CERTAIN INFORMATION CONCERNING PARTICIPANTS
United Rentals, Inc. ("United Rentals"), UR Acquisition Corporation
("UR Acquisition") and the following persons named below may be deemed to
be "participants" in the solicitation of proxies from stockholders of
Rental Service Corporation ("Rental Service") in opposition to the proposed
merger with NationsRent: the directors of United Rentals (Bradley Jacobs
(Chairman of the Board and Chief Executive Officer), Wayland Hicks (Vice
Chairman and Chief Operating Officer), John Milne (Vice Chairman, Chief
Acquisition Officer and Secretary), William Berry (President), John
McKinney (Vice President, Finance), Leon Black, Richard Colburn, Ronald
DeFeo, Michael Gross, Richard Heckmann, Gerald Tsai, Jr. and Christian
Weyer); the following executive officers and employees of United Rentals:
Michael Nolan (Chief Financial Officer) and Robert Miner (Vice President,
Strategic Planning); and the nominees of United Rentals (the "Nominees") to
stand for election to the Board of Directors of Rental Service (Messrs.

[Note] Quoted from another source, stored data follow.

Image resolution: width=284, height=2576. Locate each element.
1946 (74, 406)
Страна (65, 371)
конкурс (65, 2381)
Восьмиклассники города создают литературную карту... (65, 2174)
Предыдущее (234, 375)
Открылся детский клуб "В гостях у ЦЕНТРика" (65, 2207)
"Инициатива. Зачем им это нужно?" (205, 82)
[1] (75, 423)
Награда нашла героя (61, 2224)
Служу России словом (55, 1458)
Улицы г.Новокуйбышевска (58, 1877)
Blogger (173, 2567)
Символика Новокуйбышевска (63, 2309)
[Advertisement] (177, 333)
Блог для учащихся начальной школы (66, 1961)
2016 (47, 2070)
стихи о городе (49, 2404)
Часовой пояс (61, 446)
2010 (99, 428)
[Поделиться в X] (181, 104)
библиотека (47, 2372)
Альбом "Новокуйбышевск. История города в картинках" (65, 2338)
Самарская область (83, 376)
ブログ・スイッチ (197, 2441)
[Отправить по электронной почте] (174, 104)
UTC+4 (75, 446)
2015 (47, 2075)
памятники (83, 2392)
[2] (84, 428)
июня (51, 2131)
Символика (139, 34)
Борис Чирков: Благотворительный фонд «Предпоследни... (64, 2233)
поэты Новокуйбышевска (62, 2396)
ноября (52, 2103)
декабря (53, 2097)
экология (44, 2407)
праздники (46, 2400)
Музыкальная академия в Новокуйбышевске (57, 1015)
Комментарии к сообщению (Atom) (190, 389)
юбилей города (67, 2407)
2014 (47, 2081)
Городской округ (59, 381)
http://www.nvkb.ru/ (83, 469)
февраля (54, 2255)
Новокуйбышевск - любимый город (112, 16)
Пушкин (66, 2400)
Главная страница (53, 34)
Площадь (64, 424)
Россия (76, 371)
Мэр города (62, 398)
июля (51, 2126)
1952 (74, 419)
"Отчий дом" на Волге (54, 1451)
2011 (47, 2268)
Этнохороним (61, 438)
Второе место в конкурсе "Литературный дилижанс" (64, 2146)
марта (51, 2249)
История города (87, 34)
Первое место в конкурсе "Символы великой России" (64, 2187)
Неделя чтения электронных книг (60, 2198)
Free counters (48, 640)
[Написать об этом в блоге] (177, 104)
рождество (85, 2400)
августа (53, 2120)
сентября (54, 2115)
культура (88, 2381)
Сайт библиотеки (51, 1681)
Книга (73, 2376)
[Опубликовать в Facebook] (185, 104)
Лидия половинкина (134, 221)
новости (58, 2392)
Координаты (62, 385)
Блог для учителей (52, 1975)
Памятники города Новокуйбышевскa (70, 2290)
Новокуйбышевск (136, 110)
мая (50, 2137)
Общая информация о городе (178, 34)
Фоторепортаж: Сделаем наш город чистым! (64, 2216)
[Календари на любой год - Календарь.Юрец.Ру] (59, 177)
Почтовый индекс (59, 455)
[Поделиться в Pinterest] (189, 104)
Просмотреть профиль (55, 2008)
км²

Richard Daniel, Raymond Troubh, William Aaron, David Bronner, Peter Gold,
David Katz, Elliot Levine and Jeffrey Parker and Ms. Stephanie Joseph).
As of the date hereof, United Rentals is the beneficial owner of 100
shares of common stock, par value $0.01 per share (the "Common Stock"), of
Rental Service. Other than set forth herein, as of the date hereof,
neither United Rentals, UR Acquisition nor any of the persons listed above,
has any interest, direct or indirect, by security holding or otherwise, in
Rental Service.
United Rentals has retained Goldman, Sachs & Co. ("Goldman Sachs") to
act as its financial advisor and the Dealer Managers in connection with the
tender offer (the "Offer") by United Rentals and UR Acquisition to purchase
the shares of Common Stock of Rental Service for $22.75 per share in cash,
for which Goldman Sachs may receive substantial fees, as well as
reimbursement of reasonable out-of-pocket expenses. In addition, United
Rentals has agreed to indemnify Goldman Sachs and certain related persons
against certain liabilities, including certain liabilities under the
federal securities laws, arising out of its engagement. United Rentals has
also entered into a commitment letter with Goldman Sachs Credit Partners
L.P. ("GSCP") relating to the financing of the Offer pursuant to which GSCP
may receive substantial fees, as well as reimbursement of reasonable out-
of-pocket expenses. Goldman Sachs does not admit that it or any of its
partners, directors, officers, employees, affiliates or controlling
persons, if any, is a "participant" as defined in Schedule 14A promulgated
under the Securities Exchange Act of 1934, as amended, in the solicitation
of proxies and/or consents, or that Schedule 14A requires the disclosure of
certain information concerning Goldman Sachs. In connection with Goldman
Sachs' role as financial advisor to United Rentals, the following
investment banking employees of Goldman Sachs may communicate in person, by
telephone or otherwise with a limited number of institutions, brokers or
other persons who are stockholders of Rental Service and may solicit
proxies from these institutions, brokers or other persons: Naeemah Clark,
Bruce Evans, Lucien Farrell, David Herman, Robert Lipman, Jeffrey Moslow,
Cody Smith and Lawrence Steyn. Goldman Sachs engages in a full range of
investment banking, securities trading, market-making and brokerage
services for institutional and individual clients. In the normal course of
its business Goldman Sachs may trade securities of Rental Service for its
own account and the accounts of its customers, and accordingly, may at any
time hold a long or short position in such securities. Goldman Sachs has
informed United Rentals that, as of the date hereof, Goldman Sachs holds no
shares of the Common Stock of Rental Service for its own account. Goldman
Sachs and certain of its affiliates may have voting and dispositive power
with respect to certain shares of Rental Service Common Stock held in asset
management, brokerage and other accounts. Goldman Sachs and such
affiliates disclaim beneficial ownership of such shares of Rental Service
Common Stock.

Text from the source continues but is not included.